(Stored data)
........

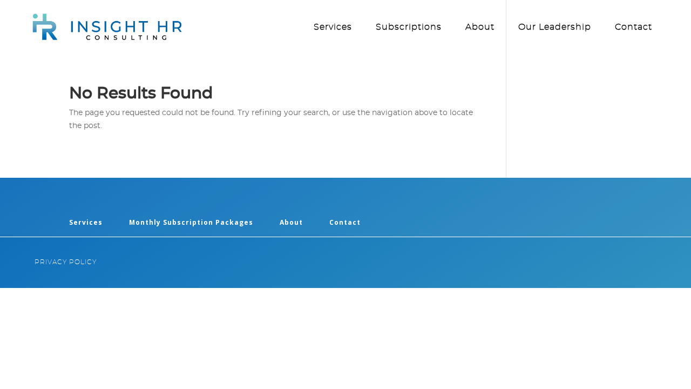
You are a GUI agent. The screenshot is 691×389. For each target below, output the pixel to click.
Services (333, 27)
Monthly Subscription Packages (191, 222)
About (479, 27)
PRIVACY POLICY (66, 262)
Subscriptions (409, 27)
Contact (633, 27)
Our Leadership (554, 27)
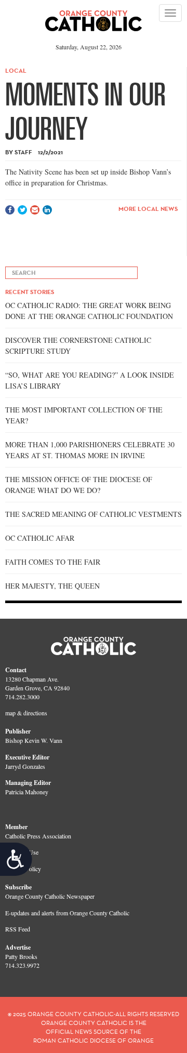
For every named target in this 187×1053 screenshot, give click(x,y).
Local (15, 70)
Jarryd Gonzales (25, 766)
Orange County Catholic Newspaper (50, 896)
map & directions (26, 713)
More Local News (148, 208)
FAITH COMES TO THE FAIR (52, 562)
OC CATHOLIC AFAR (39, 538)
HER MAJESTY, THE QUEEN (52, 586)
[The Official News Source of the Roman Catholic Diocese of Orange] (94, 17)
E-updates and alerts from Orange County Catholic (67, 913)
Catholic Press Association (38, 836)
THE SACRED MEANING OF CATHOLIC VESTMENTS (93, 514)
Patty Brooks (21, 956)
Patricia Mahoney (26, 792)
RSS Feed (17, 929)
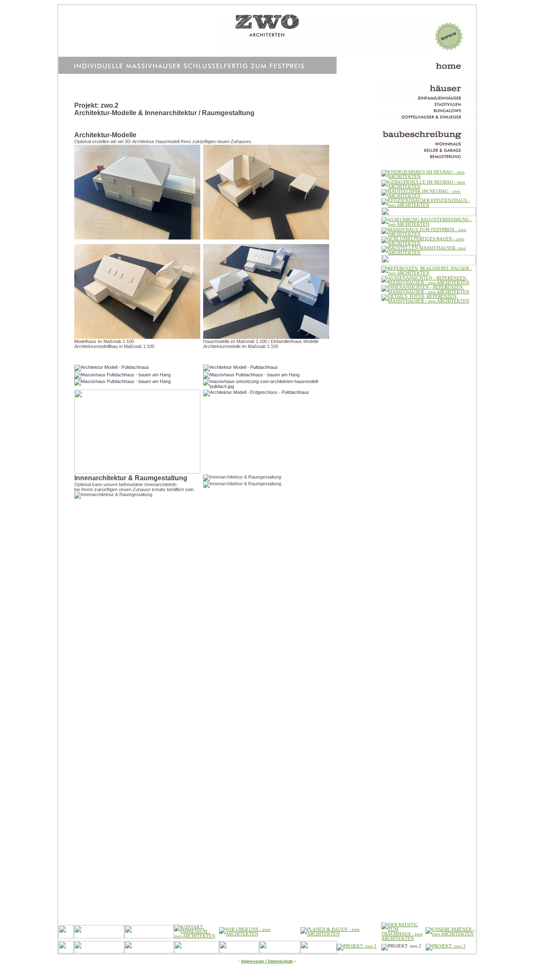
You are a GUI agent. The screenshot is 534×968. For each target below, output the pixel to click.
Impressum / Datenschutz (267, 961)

........

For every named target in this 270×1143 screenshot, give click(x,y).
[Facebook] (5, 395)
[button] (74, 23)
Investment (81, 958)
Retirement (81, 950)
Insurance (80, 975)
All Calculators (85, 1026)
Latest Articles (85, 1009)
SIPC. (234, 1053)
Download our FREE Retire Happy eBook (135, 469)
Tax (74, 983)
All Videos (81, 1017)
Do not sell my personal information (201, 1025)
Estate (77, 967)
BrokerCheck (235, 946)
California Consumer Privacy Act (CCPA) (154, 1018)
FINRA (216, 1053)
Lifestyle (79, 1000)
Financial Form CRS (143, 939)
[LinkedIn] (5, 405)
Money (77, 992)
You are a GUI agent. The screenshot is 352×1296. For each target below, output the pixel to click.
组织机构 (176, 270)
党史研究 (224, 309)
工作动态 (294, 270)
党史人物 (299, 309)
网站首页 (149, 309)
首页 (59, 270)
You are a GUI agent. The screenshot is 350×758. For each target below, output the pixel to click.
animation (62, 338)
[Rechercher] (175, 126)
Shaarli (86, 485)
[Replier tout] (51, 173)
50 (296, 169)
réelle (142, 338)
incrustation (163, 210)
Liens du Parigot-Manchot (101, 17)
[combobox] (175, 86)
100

........

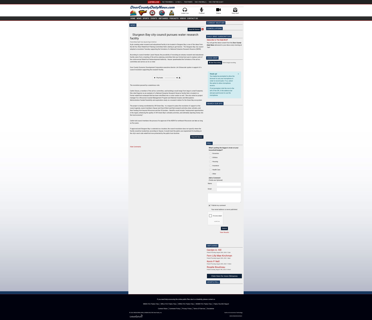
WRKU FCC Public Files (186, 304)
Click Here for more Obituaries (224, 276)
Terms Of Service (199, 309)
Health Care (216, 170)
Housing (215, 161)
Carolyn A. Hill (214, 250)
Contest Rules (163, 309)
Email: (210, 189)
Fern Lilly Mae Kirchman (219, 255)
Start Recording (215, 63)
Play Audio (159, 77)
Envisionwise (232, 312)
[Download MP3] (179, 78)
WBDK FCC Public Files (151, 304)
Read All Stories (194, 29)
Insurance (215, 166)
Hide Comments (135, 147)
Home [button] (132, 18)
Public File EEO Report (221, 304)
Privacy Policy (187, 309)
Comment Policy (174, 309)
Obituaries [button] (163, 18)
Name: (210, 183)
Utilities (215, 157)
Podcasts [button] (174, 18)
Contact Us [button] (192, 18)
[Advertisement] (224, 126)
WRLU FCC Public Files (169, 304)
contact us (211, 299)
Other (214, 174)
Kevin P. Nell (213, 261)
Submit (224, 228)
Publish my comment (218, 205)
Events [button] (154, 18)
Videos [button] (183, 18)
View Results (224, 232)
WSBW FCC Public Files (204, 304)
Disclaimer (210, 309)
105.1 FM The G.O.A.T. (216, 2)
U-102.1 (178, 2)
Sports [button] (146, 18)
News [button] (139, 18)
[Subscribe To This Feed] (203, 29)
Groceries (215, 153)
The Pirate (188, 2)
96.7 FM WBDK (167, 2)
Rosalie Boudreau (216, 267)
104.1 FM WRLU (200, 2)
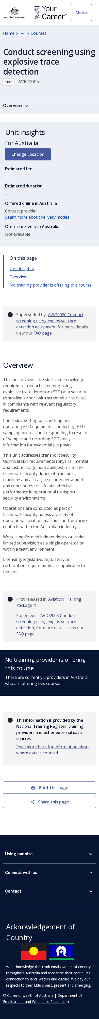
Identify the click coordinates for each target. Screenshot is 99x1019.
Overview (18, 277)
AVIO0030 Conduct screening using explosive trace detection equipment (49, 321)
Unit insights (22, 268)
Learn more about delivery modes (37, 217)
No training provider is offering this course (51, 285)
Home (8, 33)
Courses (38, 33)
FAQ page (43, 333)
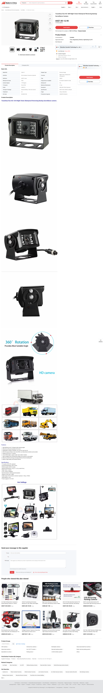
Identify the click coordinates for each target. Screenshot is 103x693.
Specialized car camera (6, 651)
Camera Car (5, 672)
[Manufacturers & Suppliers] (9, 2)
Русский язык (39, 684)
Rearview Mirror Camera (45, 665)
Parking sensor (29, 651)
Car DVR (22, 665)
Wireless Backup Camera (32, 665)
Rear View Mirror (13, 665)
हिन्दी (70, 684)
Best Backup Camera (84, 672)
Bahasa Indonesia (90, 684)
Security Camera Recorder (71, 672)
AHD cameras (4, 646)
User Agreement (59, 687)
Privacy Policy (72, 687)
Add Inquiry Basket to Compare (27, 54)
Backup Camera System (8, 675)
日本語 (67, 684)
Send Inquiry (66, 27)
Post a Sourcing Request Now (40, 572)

........

### EXERCISE TASK:
Output the listing stretch from the line containing "Screenshot is 99x1019." through the line containing "FAQ page (43, 333)", copied verbatim.

### RESULT FOR THIS EXERCISE:
Identify the click coordinates for each target. Screenshot is 99x1019.
Overview (18, 277)
AVIO0030 Conduct screening using explosive trace detection equipment (49, 321)
Unit insights (22, 268)
Learn more about delivery modes (37, 217)
No training provider is offering this course (51, 285)
Home (8, 33)
Courses (38, 33)
FAQ page (43, 333)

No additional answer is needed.